Schon ziehen die Pferde an, da ruft die Mutter: „Der Schirm! Der Schirm!“ und Marz muß noch einmal halten. „Der Schirm!“ ruft die schwarze Tina. „Der Schirm!“ Fömarie. Alles ruft: „Der Schirm!“ Aber da kommt schon Karlomchen mit dem Schirm angerannt, die Kalesche rollt um den runden Rasenplatz, alles winkt von der Veranda, und dann biegt der Wagen in die Allee.
Diesmal ist es eine weite Reise, eine „Wurstpartie“, sagt der Vater: „Wo die eine Wurst aufhört, da fängt die andre an!“ Und die Würste, das sind die vielen Onkel und Tanten.
Balthasar und Reinhard werden nämlich in Altschwanensee konfirmiert, und da kann man auf dem Wege dorthin die vielen Verwandten abgrasen.
Zuerst kommen die Mojahnschen an die Reihe. Onkel Leopold hat noch immer Haarbüschel in den Ohren und Nasenlöchern und den Gummistock mit dem Elfenbeingriff. Und Tante Melanie häkelt an einem neuen Wunderknaul. In Mojahn sind alle gelben Rouleaus heruntergelassen, damit es kühl bleibt und die Sonne nicht blendet. Auf dem Fensterbrett stehen überall Teller mit lila Fliegenpapier, auf denen es von toten und halbtoten Fliegen wimmelt. Onkel Leopold kämpft einen erbitterten Kampf gegen alles, was er „Biester“ nennt, und Fliegen und Russen sind „Biester“.

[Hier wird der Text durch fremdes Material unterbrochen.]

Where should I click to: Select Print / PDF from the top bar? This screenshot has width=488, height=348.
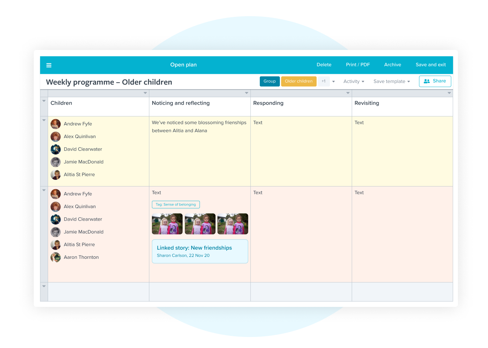pos(358,65)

„Ich begreife nicht“, sagt er und stelzt, auf den Stock gestützt, mit einer Fliegenklappe von einer Wand zur andern, „ich begreife nicht, warum der liebe Gott diese Biester geschaffen hat!“
Und jedesmal wenn die Klappe klatscht, erklärt er feierlich: „Iwan, du bist tot!“
Dann führt er Aurel und Christof in sein Schlafzimmer.
„Für jede Fliege“, sagt er, „die ihr hier fangt, schenke ich euch ein silbernes Zehnkopekenstück!“
Darauf schloß er die Tür, und Aurel und Tof blieben allein im unheimlich dunklen, von blauen Gardinen verhängten Raum. Irgendwo hoch oben am Fenster summte eine Fliege. Tof kletterte aufs Fensterbrett, konnte sie aber nicht fangen.
„Das machen wir einfacher“, sagte er, sprang herunter, öffnete leise die Tür und kam bald mit zwei gefangenen Fliegen zurück.
„Aber die hast du nicht hier gefangen!“ meinte Aurel.
„Doch“, versicherte Tof eifrig, „ich werde sie hier fangen!“ Damit ließ er die Fliegen los und brachte gleich neue. Dann fing er sie an der Fensterscheibe und zerquetschte sie mit dem Daumen.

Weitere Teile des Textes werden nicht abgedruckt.